I’m not going to tell you that this dot is the worst thing in the world; for many users, it does something useful and maybe even saves their bacon in case, say, you’re in a Zoom call and you didn’t realize it.
But this little orange dot represents a lot. It represents the difference between your computer doing what you want it to do, and the maker of that computer deciding a solution for you. Now, in many cases, we are OK with the decisions that companies like Apple and Microsoft make, because they make our lives easier, or keep us more secure, or make things more consistent across platforms. But there is a contingent of computer users who are trying to push the edges of their computing devices, or are using them in ways that intentionally aren’t the norm, and that invisible hand creates problems for them.
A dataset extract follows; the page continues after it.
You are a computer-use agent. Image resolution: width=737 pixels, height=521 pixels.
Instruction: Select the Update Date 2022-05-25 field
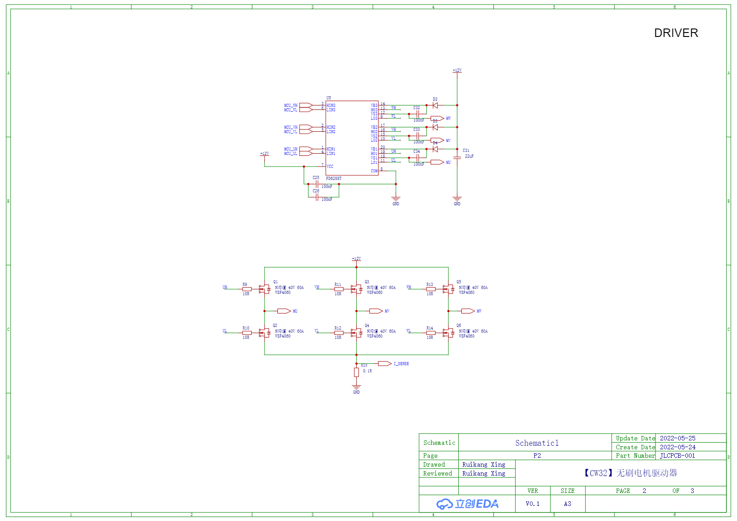[677, 438]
This is an issue I’ve seen a lot in my own use cases, such as when I tried downgrading from a beta of Monterey to Big Sur. By creating for the 80 percent, they leave the 20 percent who are unmoored by the limits of their device frustrated, with the giant company scaring them off because they end up being a relatively unprofitable audience for them anyway. Just one problem with that, however: Those professionals can’t really leave, not if they built their career on Logic or Final Cut, just as an example.
Apple and Microsoft make most of their money off of people who use their products in normal ways. But the people who brush against the edges of those products represent a disproportionate amount of the mindshare. And they have that mindshare for a reason.